### Task objective:
Copy out word for word the lines from the one containing "Task: Click the 電子 column header" through the last line below, including both ends, and omit the pictures from your answer.

== Extracted information ==

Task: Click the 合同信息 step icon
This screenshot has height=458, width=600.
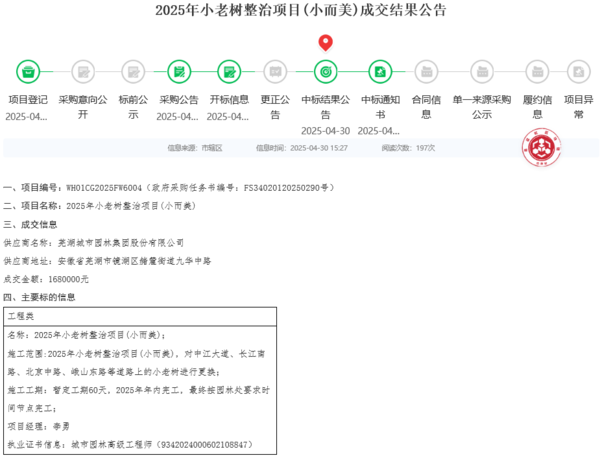Action: (x=427, y=72)
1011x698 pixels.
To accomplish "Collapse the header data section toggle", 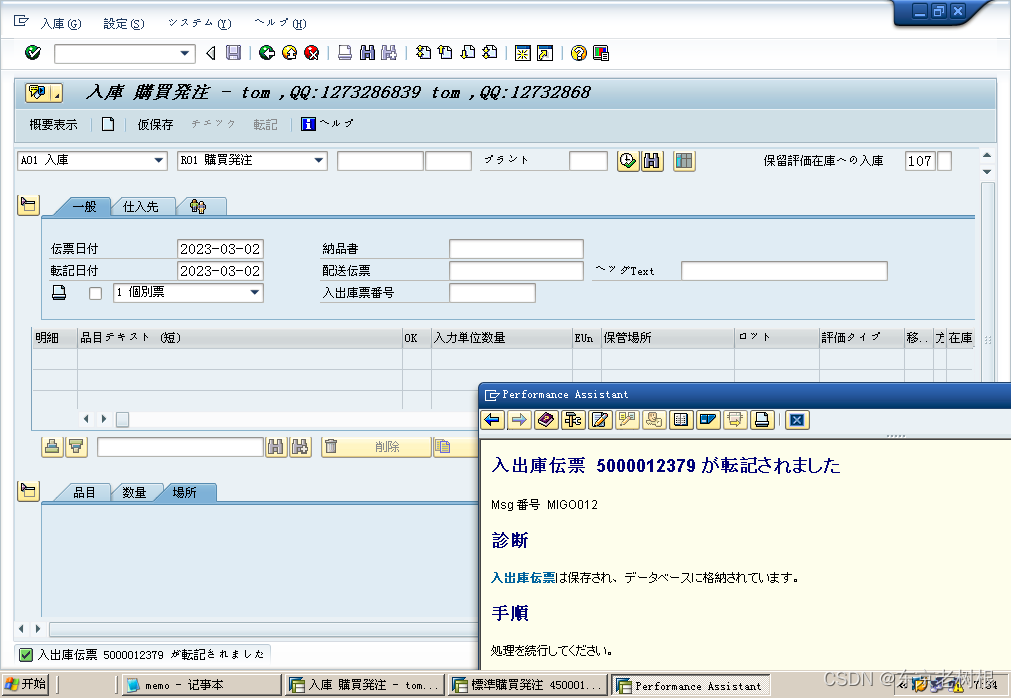I will (28, 205).
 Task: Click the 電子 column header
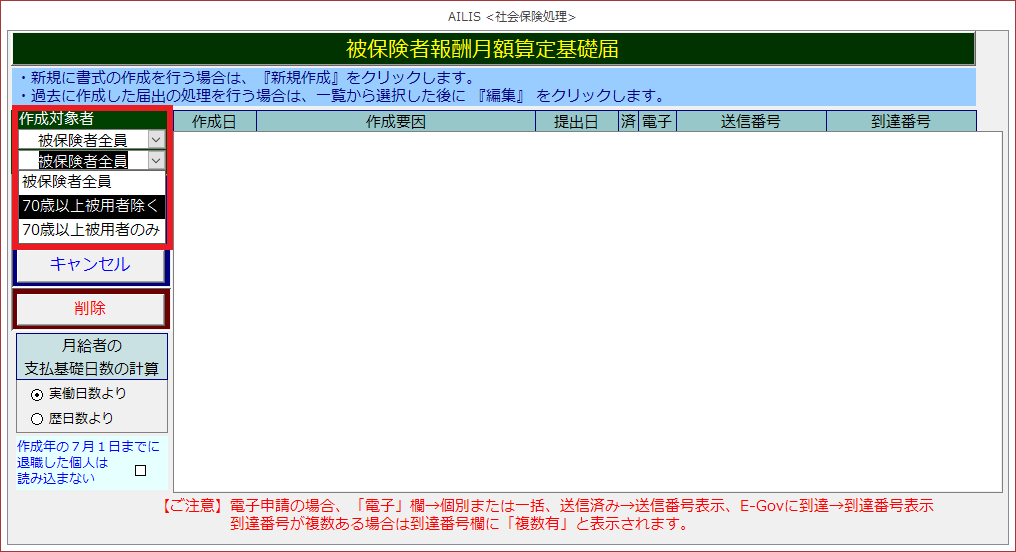[x=656, y=122]
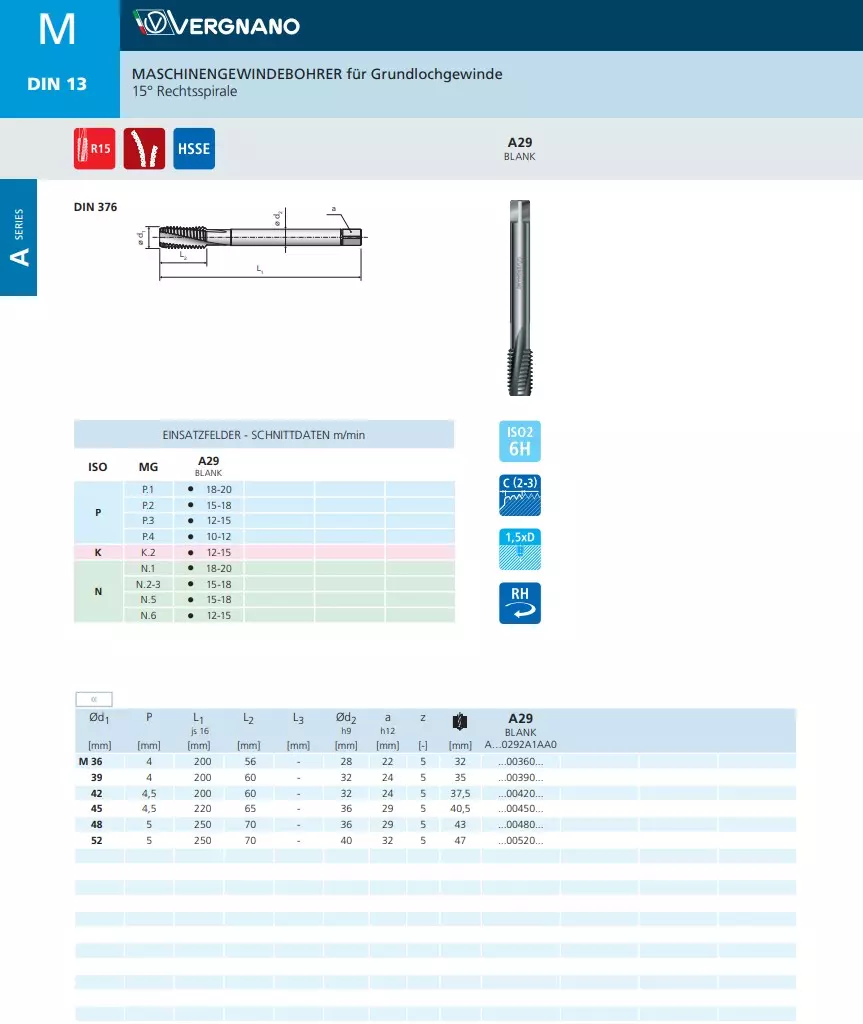Select the A SERIES side tab
863x1024 pixels.
[x=18, y=238]
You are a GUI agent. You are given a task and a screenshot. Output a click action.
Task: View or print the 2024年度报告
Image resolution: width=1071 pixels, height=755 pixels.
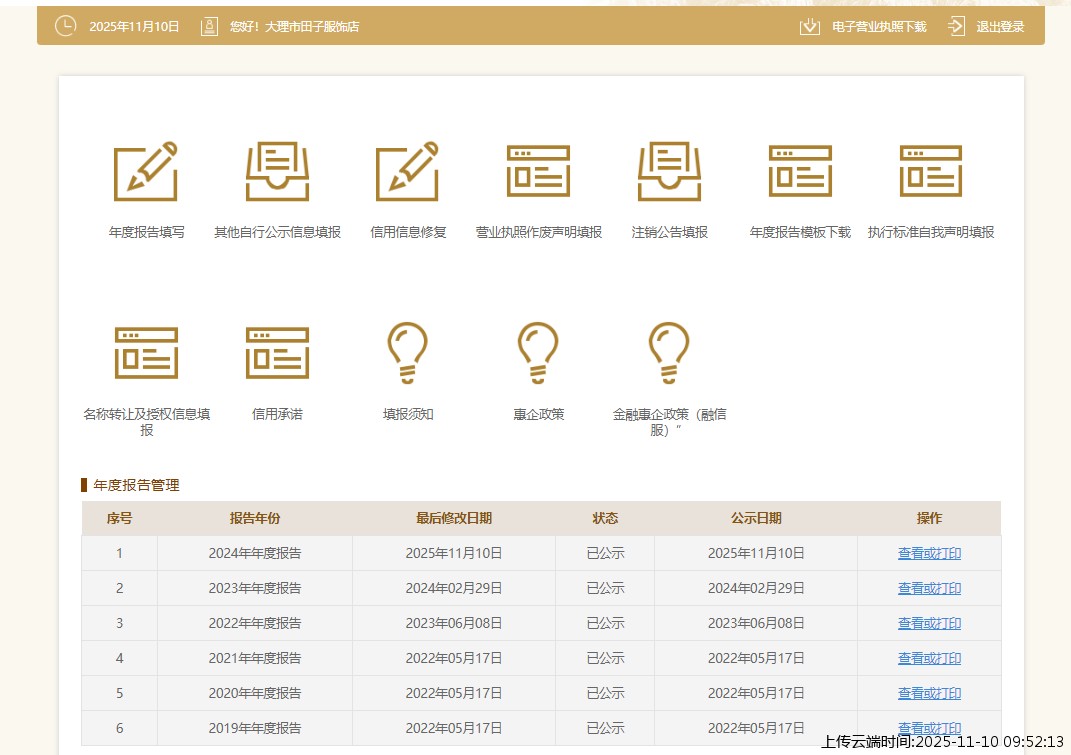click(929, 553)
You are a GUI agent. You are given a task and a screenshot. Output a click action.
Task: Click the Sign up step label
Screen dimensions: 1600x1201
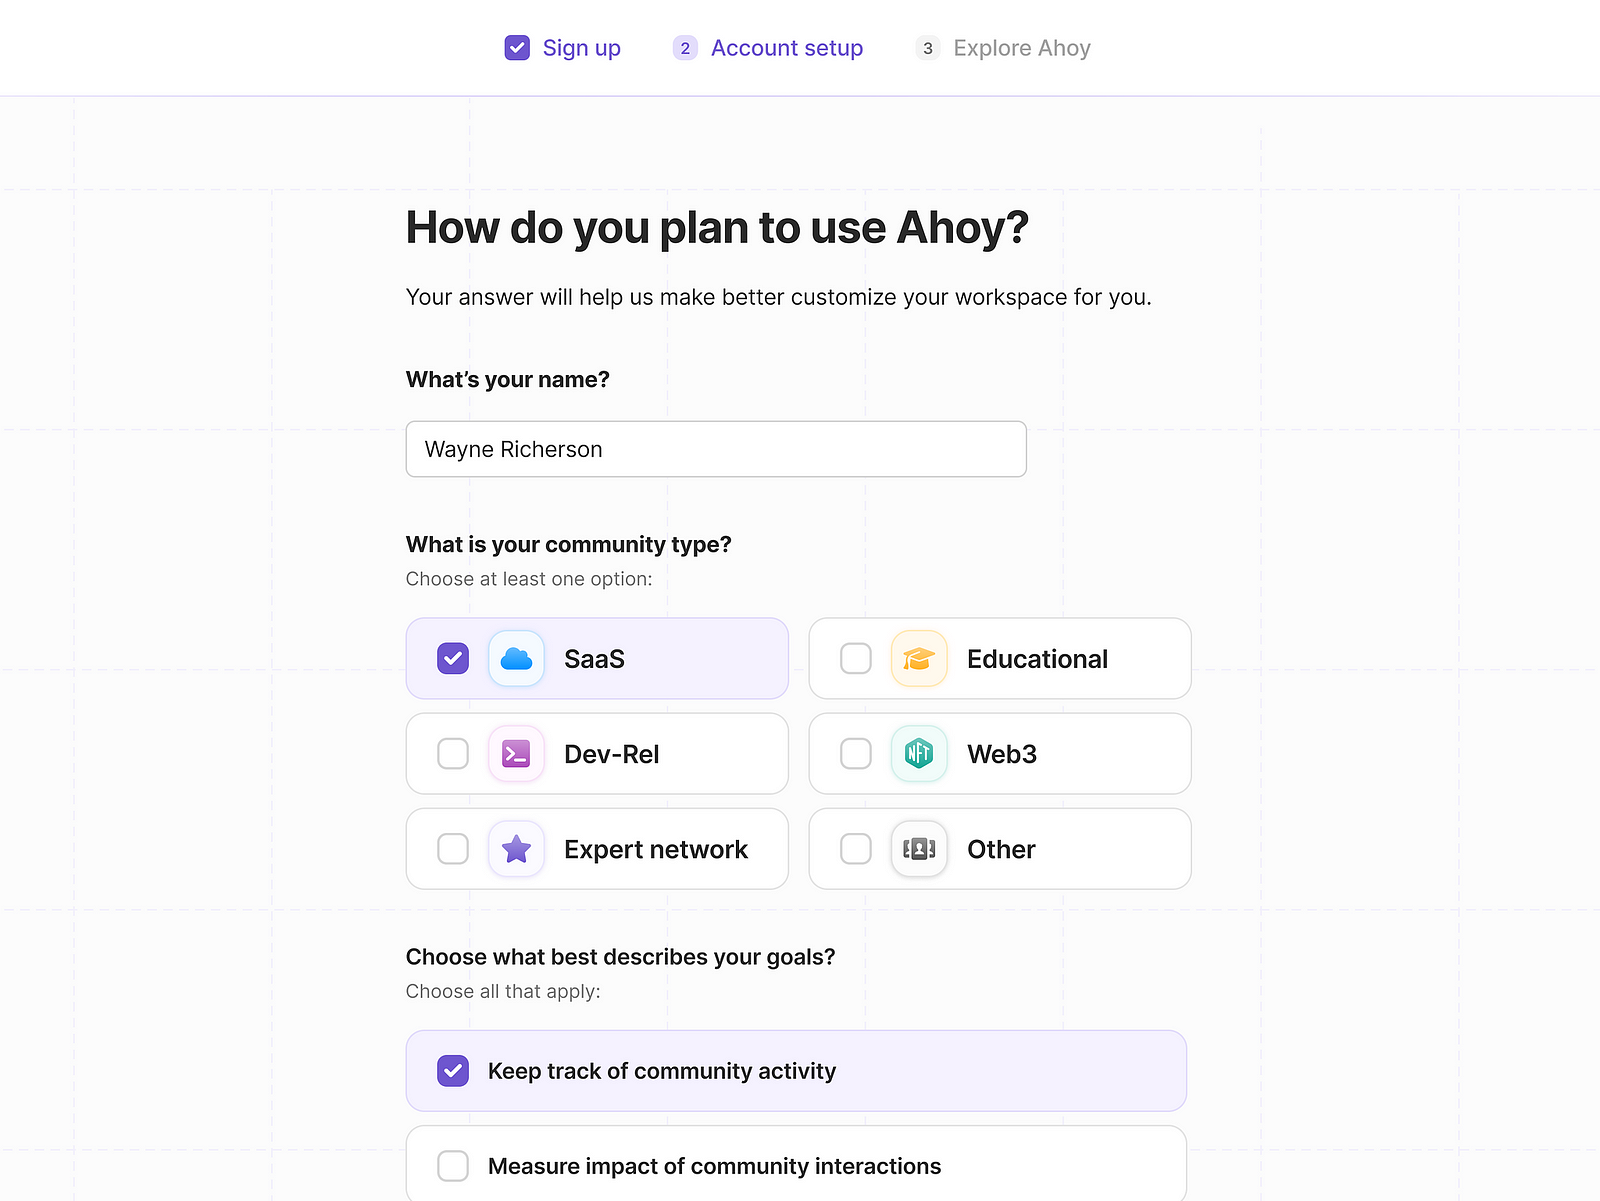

===

### Task response:
 Task: Click the 電子 column header
[x=656, y=122]
Select the A SERIES side tab
863x1024 pixels.
[x=18, y=238]
You are a GUI agent. You are given a task and a screenshot. Output a click action.
Task: View or print the 2024年度报告
Image resolution: width=1071 pixels, height=755 pixels.
click(929, 553)
You are a GUI agent. You are given a task and a screenshot. Output a click action.
Task: Click the Sign up step label
Screen dimensions: 1600x1201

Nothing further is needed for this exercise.